*Problem description*: Copy out the lines of the records below, and only those lines, from the one with "837x610 pixels. Task: Click" through the one with "Add a new route with plus icon", exactly as they appear.

(Beginning of Supplied records)

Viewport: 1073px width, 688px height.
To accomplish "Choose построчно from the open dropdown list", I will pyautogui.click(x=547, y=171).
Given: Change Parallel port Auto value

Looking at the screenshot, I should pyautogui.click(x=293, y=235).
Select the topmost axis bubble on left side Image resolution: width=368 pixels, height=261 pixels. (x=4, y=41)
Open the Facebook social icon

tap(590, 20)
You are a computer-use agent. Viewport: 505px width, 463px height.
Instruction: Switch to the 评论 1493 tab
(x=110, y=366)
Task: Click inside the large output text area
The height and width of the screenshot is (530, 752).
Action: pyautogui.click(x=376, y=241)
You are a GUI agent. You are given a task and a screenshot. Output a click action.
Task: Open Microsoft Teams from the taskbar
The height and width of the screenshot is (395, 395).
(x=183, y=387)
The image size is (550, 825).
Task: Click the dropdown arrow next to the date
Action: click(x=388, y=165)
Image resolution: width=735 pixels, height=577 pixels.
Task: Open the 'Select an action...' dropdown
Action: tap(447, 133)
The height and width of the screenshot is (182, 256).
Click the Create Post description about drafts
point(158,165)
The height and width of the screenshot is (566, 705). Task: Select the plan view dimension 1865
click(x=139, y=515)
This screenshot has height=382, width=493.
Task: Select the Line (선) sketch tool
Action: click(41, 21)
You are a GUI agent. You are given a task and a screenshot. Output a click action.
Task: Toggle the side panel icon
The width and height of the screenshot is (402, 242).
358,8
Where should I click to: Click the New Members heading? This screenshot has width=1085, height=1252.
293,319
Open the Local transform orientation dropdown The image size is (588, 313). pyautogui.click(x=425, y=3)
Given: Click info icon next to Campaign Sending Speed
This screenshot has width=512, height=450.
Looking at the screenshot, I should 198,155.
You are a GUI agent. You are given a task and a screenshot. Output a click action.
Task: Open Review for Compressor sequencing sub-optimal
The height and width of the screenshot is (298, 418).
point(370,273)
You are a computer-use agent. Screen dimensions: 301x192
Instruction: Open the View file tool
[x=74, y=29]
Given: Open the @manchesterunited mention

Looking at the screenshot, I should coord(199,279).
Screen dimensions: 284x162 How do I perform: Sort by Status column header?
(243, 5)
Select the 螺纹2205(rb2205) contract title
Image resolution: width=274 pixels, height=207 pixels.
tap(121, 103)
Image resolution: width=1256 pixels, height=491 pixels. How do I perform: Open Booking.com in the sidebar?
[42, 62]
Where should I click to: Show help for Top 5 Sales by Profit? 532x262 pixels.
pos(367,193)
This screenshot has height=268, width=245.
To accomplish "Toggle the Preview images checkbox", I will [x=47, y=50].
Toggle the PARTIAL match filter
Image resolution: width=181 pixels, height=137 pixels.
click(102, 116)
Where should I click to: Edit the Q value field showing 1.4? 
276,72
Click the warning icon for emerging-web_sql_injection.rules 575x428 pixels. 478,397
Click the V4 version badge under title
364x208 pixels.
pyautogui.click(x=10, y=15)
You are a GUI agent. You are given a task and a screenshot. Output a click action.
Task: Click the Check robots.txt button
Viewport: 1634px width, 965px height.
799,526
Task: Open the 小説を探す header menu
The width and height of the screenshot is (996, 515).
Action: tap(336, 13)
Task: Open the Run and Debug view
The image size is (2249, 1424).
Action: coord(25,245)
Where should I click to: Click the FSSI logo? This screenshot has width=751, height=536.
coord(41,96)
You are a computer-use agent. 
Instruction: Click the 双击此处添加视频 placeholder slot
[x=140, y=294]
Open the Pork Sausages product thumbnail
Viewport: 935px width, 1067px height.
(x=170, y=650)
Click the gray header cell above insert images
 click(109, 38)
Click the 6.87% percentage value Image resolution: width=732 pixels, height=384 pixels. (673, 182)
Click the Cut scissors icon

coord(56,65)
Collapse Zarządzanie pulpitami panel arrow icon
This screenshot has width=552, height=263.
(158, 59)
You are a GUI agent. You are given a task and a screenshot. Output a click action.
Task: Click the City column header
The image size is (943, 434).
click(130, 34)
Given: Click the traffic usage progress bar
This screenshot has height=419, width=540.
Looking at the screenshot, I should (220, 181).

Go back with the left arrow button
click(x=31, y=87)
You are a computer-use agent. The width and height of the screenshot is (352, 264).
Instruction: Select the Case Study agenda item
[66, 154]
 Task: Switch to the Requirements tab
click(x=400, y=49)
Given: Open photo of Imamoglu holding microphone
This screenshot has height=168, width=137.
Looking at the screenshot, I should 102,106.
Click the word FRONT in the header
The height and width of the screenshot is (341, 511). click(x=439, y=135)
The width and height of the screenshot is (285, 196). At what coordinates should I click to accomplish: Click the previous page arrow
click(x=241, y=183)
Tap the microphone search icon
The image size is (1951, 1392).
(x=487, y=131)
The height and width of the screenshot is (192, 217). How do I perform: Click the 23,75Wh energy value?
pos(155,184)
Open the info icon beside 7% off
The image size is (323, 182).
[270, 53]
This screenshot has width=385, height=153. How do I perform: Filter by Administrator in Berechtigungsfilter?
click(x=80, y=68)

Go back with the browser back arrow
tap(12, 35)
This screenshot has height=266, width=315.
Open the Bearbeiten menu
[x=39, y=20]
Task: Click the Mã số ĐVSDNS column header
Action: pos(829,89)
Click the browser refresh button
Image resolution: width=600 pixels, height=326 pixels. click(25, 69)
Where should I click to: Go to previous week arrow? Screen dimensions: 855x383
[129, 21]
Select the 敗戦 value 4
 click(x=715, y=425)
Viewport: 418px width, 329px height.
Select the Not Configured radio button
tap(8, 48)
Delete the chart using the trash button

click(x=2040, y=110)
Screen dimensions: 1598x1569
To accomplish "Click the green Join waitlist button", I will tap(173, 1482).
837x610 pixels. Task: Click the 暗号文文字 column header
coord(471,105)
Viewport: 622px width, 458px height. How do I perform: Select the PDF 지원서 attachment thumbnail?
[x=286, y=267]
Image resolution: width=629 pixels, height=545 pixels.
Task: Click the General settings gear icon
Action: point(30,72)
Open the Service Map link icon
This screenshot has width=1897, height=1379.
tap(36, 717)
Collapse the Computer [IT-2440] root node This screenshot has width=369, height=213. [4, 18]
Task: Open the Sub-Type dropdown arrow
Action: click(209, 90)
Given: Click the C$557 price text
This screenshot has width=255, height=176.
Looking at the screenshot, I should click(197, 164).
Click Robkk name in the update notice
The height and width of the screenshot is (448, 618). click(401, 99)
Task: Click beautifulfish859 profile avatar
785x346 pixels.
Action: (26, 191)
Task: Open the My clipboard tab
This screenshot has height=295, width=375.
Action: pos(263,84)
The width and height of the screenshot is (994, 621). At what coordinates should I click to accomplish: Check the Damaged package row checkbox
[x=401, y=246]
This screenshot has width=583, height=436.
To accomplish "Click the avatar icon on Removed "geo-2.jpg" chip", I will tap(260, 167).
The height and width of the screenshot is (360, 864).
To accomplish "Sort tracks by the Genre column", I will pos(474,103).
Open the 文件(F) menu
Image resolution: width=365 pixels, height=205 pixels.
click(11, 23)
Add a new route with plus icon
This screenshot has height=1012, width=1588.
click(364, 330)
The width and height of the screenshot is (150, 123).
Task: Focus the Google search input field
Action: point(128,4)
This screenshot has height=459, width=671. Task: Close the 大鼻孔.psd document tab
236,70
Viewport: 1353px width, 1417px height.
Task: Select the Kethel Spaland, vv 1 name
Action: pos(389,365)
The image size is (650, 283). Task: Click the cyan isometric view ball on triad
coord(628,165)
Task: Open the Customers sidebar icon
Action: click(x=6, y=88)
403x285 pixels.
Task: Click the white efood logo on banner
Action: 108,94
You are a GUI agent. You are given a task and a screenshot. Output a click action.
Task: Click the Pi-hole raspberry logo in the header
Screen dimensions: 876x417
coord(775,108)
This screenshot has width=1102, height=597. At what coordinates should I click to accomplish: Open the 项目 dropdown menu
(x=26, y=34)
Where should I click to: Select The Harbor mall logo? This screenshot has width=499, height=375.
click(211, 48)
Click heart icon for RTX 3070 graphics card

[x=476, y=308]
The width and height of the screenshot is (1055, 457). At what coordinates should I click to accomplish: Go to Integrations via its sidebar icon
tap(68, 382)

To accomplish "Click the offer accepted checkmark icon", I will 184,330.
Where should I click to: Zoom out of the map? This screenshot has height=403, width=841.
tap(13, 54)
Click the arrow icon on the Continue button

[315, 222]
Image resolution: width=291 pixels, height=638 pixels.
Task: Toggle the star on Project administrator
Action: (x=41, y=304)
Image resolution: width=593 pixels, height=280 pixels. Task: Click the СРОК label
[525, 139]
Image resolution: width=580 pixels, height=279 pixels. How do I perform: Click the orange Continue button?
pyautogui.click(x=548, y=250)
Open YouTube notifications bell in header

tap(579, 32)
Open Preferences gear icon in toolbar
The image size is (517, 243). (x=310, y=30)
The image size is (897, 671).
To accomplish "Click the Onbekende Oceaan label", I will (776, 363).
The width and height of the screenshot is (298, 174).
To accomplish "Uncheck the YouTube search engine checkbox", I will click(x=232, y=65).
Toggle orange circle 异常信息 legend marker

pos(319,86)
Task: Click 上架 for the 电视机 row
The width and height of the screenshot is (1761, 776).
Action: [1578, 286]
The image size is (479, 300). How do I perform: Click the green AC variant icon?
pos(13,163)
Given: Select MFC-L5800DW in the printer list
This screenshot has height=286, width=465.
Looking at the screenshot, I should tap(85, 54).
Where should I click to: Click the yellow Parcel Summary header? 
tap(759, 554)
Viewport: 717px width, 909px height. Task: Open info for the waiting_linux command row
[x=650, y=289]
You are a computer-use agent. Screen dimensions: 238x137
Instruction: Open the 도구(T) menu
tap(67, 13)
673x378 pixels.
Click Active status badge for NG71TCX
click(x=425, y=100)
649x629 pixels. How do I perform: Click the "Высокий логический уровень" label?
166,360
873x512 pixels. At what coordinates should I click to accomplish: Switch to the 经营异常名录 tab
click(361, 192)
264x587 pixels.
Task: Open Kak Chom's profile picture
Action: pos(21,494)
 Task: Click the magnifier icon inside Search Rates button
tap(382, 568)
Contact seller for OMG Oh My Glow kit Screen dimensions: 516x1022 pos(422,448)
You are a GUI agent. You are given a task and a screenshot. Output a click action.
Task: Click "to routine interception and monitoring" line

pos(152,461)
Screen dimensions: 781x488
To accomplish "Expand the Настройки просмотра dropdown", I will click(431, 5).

(End of Supplied records)

*Response*:
837x610 pixels. Task: Click the 暗号文文字 column header
coord(471,105)
Viewport: 622px width, 458px height. How do I perform: Select the PDF 지원서 attachment thumbnail?
[x=286, y=267]
Image resolution: width=629 pixels, height=545 pixels.
Task: Click the General settings gear icon
Action: point(30,72)
Open the Service Map link icon
This screenshot has width=1897, height=1379.
tap(36, 717)
Collapse the Computer [IT-2440] root node This screenshot has width=369, height=213. [4, 18]
Task: Open the Sub-Type dropdown arrow
Action: click(209, 90)
Given: Click the C$557 price text
This screenshot has width=255, height=176.
Looking at the screenshot, I should click(197, 164).
Click Robkk name in the update notice
The height and width of the screenshot is (448, 618). click(401, 99)
Task: Click beautifulfish859 profile avatar
785x346 pixels.
Action: (26, 191)
Task: Open the My clipboard tab
This screenshot has height=295, width=375.
Action: pos(263,84)
The width and height of the screenshot is (994, 621). At what coordinates should I click to accomplish: Check the Damaged package row checkbox
[x=401, y=246]
This screenshot has width=583, height=436.
To accomplish "Click the avatar icon on Removed "geo-2.jpg" chip", I will tap(260, 167).
The height and width of the screenshot is (360, 864).
To accomplish "Sort tracks by the Genre column", I will pos(474,103).
Open the 文件(F) menu
Image resolution: width=365 pixels, height=205 pixels.
click(11, 23)
Add a new route with plus icon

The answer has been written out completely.